General Norris, who gained reputation for the English arms on the continent by the side of Henry IV, was also related to her though more distantly: besides this, she wished to repay him for the good treatment she had formerly received in her distress from his grandfather.
How predominantly the personal element once more manifests itself in this administration! As the Queen's own interest is also that of all, those who belong to her family or have won her favour and done her essential service, are the chiefs of the State and the leaders in war. The royal patronage extended this influence over the Church and the universities. But we find it no less in all other branches. Sir Thomas Gresham, the Queen's agent in money-matters, was the founder of the Exchange of London, to which she at his request gave the name of the Royal Exchange.

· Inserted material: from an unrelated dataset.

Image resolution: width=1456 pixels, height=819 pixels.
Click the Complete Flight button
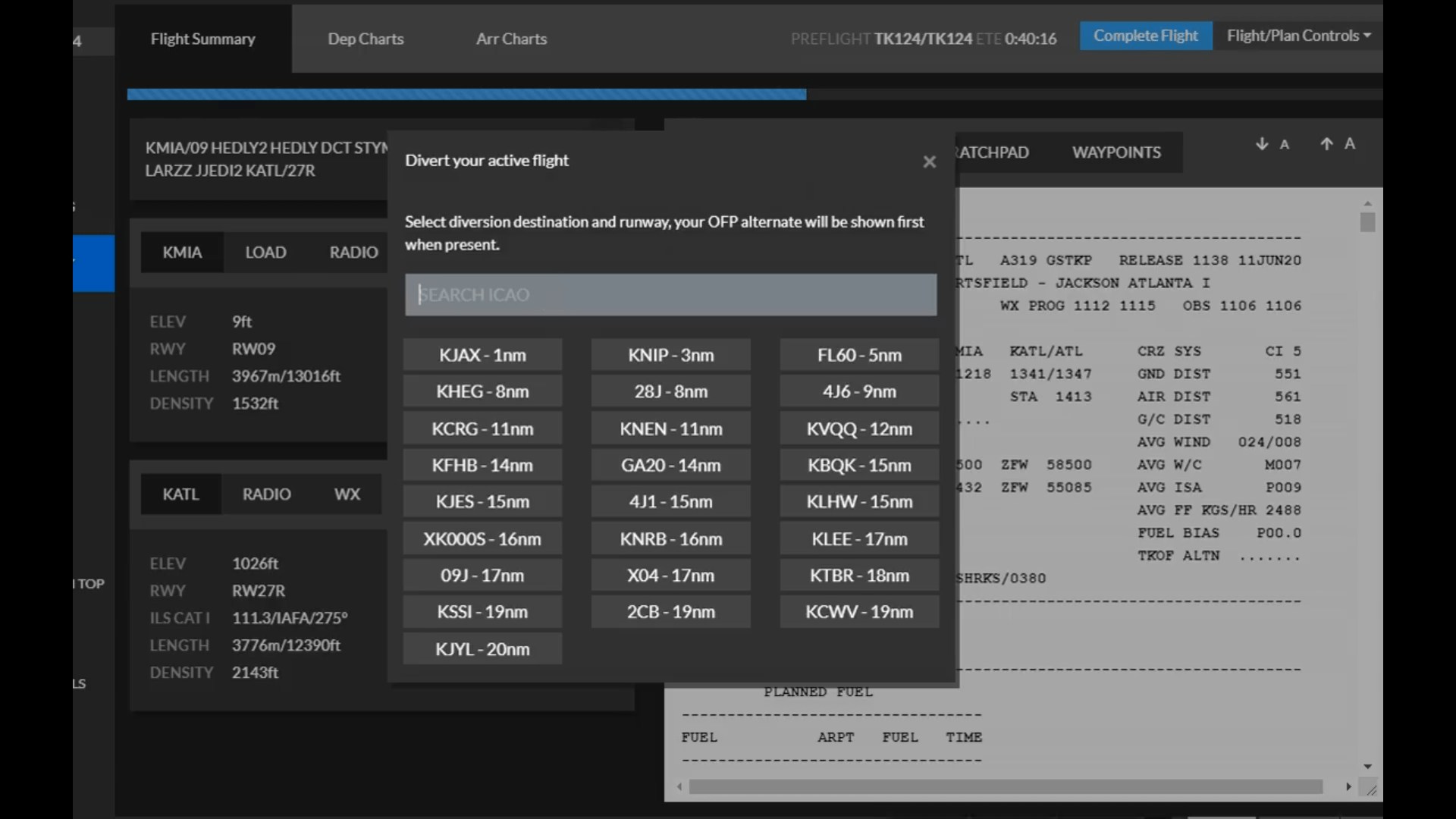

In literature also we see the traces of her taste and her influence. Owing to the tone of good society the classics were studied by every one. The higher education was directed to them, as indeed the Queen herself found in them refreshment and food for the mind: many classical authors were translated, and the forms of the old poets revived or imitated. The Italians and Spaniards, who had led the way in similar attempts, further awoke the emulation of the English. In Edmund Spenser, in whom the spirit of the age shows itself most vividly, we constantly meet with imitations of the Latin or Italian poets, which here and there aspire to be paraphrastic translations, and may be inferior to his originals, even to the modern ones, in delicacy of drawing, since he purposely selected their most successful passages: yet how thoroughly different a spirit do his works breathe in their total effect! What in the Italians is a play of fancy is in him a deep moral earnestness. The English nation has an inestimable possession in these works of a moral and religious grandeur, and a simple view of nature, which happily expressed in single stanzas stamp themselves on every man's memory. Spenser has assigned to allegory, as a style, a larger sphere than perhaps belongs to it, and one allegory is always interweaving itself with another; the heroes whom he takes from the old romances become to him representatives of the different virtues, but he possesses such an original power of vivid representation that even in this form he gains the reader's interest. But, if we ask what is the main thing which he celebrates, we find that it is precisely the course of the great war in which his nation is engaged against the Papacy and the Spaniards. The Faery Queen is his sovereign, whose figure under the manifold symbols of the qualities which she possessed, or which were ascribed to her, is always coming forward afresh in his verse. With wonderful power Elizabeth united around her all the aspiring minds and energies of the nation.